● **Document excerpt**:

####

Meddling in neighborhood business

Rick Holmes

I don’t wade into Framingham’s affairs as much as I might like, mostly because most of our readers don’t live here.  But I waded into a local matter in today’s editorial, firing back at the NIMBYs opposing a proposal to turn the lovely Marist Brother’s property on Pleasant Street into a lovely campus for the treatment of eating disorders and depression.

Many will consider us wrong on this matter, but at least we’re consistent.  We supported locating a methadone clinic in downtown Framingham, near a residential area, over the objections of neighbors and the local political establishment.  We supported a group home in a Southside neighborhood for kids with a different eating disorder, Prader-Willi syndrome, over the objections of neighbors. We supported Wayside’s new campus for troubled adolescents in Rob’s old neighborhood.

####

[Saved data entries]

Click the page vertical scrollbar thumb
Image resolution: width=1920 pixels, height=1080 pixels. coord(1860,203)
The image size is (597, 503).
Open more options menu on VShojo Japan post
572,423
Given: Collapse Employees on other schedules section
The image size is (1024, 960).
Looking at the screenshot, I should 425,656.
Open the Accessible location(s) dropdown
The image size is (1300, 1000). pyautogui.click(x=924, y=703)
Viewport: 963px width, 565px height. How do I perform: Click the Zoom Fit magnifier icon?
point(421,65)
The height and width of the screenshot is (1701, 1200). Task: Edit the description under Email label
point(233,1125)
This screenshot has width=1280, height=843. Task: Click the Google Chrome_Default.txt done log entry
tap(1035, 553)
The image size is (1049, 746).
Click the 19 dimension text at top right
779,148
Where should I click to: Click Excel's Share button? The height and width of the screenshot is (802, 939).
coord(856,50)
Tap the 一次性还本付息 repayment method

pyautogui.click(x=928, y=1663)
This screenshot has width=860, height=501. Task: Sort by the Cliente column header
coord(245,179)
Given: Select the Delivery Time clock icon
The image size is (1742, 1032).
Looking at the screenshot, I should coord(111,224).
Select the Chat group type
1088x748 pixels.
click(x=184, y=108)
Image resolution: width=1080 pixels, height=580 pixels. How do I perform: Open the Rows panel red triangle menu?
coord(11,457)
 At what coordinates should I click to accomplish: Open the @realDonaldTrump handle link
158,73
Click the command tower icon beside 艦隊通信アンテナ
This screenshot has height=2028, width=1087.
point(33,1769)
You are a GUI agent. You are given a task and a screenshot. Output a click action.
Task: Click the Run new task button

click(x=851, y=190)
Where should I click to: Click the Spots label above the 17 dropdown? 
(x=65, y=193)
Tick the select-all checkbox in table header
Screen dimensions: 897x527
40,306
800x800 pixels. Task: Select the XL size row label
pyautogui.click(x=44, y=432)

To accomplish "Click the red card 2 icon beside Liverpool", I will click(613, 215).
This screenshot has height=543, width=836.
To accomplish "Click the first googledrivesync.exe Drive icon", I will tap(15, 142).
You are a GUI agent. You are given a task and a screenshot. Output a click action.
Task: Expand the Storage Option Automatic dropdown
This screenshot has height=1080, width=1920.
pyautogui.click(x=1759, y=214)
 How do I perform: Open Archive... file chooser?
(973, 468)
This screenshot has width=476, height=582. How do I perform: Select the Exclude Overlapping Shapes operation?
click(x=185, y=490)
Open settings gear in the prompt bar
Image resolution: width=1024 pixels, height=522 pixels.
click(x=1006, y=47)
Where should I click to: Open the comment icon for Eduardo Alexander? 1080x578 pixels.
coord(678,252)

####

● **Exercises**:
• 1. Answer these questions from the post on Framingham neighborhood disputes:
(a) Which property on Pleasant Street is proposed to become a treatment campus?
(b) What conditions would that campus treat?
(c) Where was the methadone clinic that the paper supported to be located?
• 2. Rewrite the passage from the post on Framingham neighborhood disputes that starts at "Many will consider" and ends at "Rob’s old neighborhood.", replacing "methadone clinic" with "treatment center".
• 3. Carry on the post on Framingham neighborhood disputes from its final sentence.

● **Task-by-task answers**:
• 1.
(a) The Marist Brother’s property.
(b) Eating disorders and depression.
(c) In downtown Framingham, near a residential area.

• 2.
Many will consider us wrong on this matter, but at least we’re consistent.  We supported locating a treatment center in downtown Framingham, near a residential area, over the objections of neighbors and the local political establishment.  We supported a group home in a Southside neighborhood for kids with a different eating disorder, Prader-Willi syndrome, over the objections of neighbors. We supported Wayside’s new campus for troubled adolescents in Rob’s old neighborhood.

• 3.
The Pleasant Street proposal was an easy call for me.  When one former town official wrote to me complaining that letting a health care business into an area zoned residential would destroy “the integrity of the neighborhood,” I responded that, as a fan of multi-use zoning, I’m not a big fan of the old-style “only this can go here, only that can go there” zoning adopted back in the ’60s. The Marist parcel is a lovely island of green in a sea of single family subdivisions. In my view, replacing it with yet another 40-home subdivision would destroy the integrity of the neighborhood.

Besides, the opponents have trotted out a particularly ugly line of attack, using the Sandy Hook massacre to declare that the depressed, anorexic women seeking help at Walden Behavioral Care endanger the children in the school down the street. I’m glad to have a chance to take the other side.